Eva Knoll

Assistant Professor, Faculty of Education
Mount Saint Vincent University
Halifax, Nova Scotia, Canada

My work focuses on the mathematics in art practices, techniques and media, and I produce artwork and documents that embody these findings. The intention of my practice is to educate the audience about the accessibility of mathematical ideas through creation and aesthetic appreciation. While exploring techniques involved in art or craft practices, I use an experiential approach with a reflective-crafting methodology focusing on mathematical problems to find and pose. Encapsulated by the term Making with Rigour, this means a personal immersion into a practice or craft with a conscientious reflecting on and awareness of the more tacit aspects of the practice, especially the mathematical insights it embodies.

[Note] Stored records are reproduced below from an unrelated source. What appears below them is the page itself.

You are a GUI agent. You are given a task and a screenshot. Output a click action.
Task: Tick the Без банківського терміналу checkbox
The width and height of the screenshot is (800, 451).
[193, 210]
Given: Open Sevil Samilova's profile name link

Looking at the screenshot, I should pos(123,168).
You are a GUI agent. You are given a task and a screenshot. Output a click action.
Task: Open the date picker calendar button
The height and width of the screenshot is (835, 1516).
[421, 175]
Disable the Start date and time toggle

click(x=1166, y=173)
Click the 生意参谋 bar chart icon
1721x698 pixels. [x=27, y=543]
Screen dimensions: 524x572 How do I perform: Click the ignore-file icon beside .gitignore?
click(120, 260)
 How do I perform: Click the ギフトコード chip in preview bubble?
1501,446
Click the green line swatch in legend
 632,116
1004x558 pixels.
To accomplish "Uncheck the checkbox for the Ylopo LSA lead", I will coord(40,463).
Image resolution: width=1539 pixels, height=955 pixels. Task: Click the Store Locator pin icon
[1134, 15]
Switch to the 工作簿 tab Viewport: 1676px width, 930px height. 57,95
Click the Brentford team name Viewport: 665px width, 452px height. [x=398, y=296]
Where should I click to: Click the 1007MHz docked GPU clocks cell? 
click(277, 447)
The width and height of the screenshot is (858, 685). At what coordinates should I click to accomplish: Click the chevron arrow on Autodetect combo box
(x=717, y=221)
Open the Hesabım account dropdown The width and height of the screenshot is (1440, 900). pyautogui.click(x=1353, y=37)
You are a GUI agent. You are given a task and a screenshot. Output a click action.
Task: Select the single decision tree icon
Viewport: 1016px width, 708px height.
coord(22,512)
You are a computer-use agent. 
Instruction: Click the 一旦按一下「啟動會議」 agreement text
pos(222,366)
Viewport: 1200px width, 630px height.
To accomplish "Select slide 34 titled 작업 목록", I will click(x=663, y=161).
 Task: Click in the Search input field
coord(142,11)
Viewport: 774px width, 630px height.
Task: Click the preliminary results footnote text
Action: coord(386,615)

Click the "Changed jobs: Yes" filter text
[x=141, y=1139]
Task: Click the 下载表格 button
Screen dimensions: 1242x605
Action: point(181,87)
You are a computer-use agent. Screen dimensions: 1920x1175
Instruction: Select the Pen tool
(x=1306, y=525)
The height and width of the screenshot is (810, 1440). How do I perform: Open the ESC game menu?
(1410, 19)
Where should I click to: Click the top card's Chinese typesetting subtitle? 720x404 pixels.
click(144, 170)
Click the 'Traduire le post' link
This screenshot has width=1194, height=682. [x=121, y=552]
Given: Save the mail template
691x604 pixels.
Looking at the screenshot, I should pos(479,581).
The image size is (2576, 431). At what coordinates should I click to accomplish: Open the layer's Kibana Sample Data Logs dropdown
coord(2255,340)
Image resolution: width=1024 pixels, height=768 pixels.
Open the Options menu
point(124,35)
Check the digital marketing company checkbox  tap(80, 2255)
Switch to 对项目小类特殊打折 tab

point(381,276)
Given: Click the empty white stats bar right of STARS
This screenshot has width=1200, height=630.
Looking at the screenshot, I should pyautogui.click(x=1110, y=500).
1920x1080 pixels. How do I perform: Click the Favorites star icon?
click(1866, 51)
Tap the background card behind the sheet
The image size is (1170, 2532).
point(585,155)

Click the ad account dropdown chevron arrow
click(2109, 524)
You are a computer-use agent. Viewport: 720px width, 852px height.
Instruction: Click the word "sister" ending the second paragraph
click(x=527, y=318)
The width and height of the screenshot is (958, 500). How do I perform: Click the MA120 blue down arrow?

Variations on Colourwave 17 -- Mod 2
Variations on Colourwave 17 -- Mod 2
36 x 19 x 19 cm
Wood, paper, light fixture
2009

This lamp shows the application of a parity threshold (mod 2 filter) to a set of four visual patterns that were initially created using a simple recursive algorithm. More information can be found in "Colourwave: Some Variations on a Mathematical Schema" (accepted by JMA).

Die
Die
10 x 10 x 10 cm
Paper
2013

Inspired by the "anti-cube" weaving (i.e. weaving diagonally to the edges), demonstrated by Felicity Wood, UK. The coloured strands can easily be followed around the object. Each colour is used only on one circuit, some of which span the shape multiple tiles, while others have a very short path. This idea is discussed further in the workshop: "The Aesthetics of Colour in Mathematical Diagrams and Models".